EU ambassadors in Brussels on Monday gave the green light for the provisional entry into force of the trade deal with the UK from January 1, with the aim of preventing border disruption at the end of the Brexit transition period.
The deal is expected to be voted on and ratified in full by the European Parliament in early 2021 and is expected to be approved in the UK House of Commons on Wednesday.
But the treat came under criticism from the UK fishing industry as UK ministers warned companies to prepare for further red tape before January 1.
Barrie Deas, chief executive of the National Federation of Fishermen’s Organizations, which represents the UK fishing industry, criticized the “paltry” increase in fishing rights under the deal. For example, the UK’s share of cod caught in the English Channel would drop from just 9.3% to 10.2%, the organization said.

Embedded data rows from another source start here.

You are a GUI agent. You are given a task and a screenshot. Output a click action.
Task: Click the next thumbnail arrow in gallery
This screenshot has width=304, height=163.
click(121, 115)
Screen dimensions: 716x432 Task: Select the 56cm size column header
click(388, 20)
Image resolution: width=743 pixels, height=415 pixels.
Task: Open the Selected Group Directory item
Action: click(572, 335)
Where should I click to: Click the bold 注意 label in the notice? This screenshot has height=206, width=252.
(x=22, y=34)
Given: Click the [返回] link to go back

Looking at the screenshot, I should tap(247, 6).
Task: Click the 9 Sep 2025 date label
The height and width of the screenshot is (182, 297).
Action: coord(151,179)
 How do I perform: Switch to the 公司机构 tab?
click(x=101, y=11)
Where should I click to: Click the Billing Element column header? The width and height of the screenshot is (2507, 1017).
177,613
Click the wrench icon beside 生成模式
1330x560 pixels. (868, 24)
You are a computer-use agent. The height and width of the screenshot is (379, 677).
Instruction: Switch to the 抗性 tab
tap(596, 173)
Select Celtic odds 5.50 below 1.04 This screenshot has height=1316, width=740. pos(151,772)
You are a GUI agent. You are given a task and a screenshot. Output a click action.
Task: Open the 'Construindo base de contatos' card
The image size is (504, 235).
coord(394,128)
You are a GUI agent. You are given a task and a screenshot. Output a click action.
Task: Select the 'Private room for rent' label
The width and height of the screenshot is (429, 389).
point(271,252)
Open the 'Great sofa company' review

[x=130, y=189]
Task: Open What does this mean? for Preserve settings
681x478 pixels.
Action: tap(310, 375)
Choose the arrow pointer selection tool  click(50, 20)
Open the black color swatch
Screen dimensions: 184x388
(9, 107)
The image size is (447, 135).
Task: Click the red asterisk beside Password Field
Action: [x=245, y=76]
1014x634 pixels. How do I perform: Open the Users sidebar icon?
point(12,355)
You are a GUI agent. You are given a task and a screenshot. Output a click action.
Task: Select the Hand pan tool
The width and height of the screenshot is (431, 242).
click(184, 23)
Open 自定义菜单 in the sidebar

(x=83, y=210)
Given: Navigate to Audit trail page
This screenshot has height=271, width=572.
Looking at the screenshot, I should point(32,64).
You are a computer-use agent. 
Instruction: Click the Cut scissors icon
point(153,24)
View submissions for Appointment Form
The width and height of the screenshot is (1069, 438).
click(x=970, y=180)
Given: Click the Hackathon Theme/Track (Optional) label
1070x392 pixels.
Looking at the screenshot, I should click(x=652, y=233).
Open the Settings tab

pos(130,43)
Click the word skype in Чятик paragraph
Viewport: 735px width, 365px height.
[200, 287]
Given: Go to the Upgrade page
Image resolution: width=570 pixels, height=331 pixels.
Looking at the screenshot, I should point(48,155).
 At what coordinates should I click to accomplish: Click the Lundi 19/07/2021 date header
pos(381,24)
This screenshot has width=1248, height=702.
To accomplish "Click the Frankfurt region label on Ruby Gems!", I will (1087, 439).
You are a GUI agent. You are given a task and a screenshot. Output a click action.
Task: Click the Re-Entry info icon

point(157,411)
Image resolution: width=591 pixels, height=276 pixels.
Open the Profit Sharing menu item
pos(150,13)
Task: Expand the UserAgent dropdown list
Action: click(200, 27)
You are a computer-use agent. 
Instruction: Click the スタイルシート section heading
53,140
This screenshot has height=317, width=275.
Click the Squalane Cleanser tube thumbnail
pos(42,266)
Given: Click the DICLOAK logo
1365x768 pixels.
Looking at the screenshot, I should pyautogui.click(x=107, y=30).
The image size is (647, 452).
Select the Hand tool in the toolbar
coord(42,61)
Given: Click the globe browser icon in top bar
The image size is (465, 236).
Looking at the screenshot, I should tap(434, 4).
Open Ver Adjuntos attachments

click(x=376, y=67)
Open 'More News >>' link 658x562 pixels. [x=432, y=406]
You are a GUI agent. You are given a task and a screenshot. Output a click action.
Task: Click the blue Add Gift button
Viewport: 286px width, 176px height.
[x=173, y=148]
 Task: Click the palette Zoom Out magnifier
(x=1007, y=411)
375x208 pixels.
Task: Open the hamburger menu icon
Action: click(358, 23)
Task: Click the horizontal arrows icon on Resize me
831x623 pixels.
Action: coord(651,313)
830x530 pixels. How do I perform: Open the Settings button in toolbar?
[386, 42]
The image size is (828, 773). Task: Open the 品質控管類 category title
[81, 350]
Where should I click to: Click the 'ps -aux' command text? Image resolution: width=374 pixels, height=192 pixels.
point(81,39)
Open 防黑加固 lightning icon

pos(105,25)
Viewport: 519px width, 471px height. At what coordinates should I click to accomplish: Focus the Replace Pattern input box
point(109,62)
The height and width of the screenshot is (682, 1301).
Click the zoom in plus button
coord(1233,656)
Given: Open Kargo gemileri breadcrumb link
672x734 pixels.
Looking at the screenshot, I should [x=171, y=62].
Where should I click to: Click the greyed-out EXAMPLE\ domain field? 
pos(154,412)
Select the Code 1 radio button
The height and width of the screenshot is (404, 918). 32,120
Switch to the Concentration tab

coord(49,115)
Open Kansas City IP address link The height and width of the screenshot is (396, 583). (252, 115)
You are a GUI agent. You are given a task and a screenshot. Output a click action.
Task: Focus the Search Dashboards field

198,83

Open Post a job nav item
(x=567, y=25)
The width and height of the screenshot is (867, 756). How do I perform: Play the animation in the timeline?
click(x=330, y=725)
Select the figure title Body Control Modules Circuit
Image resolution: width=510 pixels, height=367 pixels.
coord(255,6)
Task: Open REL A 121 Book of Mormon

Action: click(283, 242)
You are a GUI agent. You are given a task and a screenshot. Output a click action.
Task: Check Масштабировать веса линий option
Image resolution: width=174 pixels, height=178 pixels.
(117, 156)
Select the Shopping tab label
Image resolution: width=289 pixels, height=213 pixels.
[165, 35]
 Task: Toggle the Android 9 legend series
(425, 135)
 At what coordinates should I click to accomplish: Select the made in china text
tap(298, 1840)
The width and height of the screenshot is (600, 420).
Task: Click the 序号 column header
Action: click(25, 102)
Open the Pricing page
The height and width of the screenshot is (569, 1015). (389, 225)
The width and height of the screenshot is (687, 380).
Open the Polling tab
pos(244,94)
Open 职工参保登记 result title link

Cabinet Secretary Michael Gove on Monday praised “the fantastic free trade agreement” reached last week with the EU. But he added that “big changes come with challenges and opportunities,” and urged businesses to prepare for the upheavals when new regulations come into force in the new year.
Mr Gove called on companies to make sure they understood the new rules on importing and exporting goods – including separate guidelines for Northern Ireland.
Under the terms of the agreement, companies will have to make customs declarations if they are trading with the EU, while carriers will need access permits. Those wishing to visit the mainland will need to check phone roaming charges, make sure they have purchased full travel insurance, and have at least six months left on their passport.
Business groups urged ministers to provide additional financial assistance – perhaps through a new voucher system – to help them prepare to export under the new, more onerous regime. However, the government pointed out that HM Revenue & Customs already provides “financing of customs support“.
“I think the business is in a good shape overall, but inevitably with any change, with any transition, there are occasional bumpy times,” Gove said on Monday.
The European Conservative Brexiters Research Group is expected to back the deal, but some high-profile Eurosceptics are asking for more time to review the legislation next month.
Labor leader Keir Starmer said last week his party would support the “difficult but necessary decision” between a flawed deal and no deal. But he faces a growing rebellion from Labor Europhile MPs, especially those occupying seats with a strong Liberal Democrat presence.
The NFFO said the fishing industry would see the deal as “a defeat” despite what it described as a public relations exercise only to present it as a “fabulous victory”.
Although fishing accounts for only a tiny fraction of UK GDP, the industry has been of totem importance in the Brexit debate. Prime Minister Boris Johnson said last week that the deal with Brussels would allow the British “to catch and eat pretty stupendous amounts of extra fish”.
However, under the terms of the deal, EU fishing fleets will benefit from a five-and-a-half-year transition period with guaranteed access to UK waters – after which access will depend on annual negotiations.
During the transition, EU fishing rights in UK waters – currently worth around € 650 million per year – will be reduced by a quarter, with UK quotas increasing by a corresponding amount.
Mr Deas said there had been a ‘UK surrender’ after the fishery was ‘sacrificed for other national purposes’.
“At the end of the game, the Prime Minister launched the call and gave in to the fish, despite the rhetoric and assurances that he would not do this. [then prime minister] Ted Heath did it in 1973, ”he says.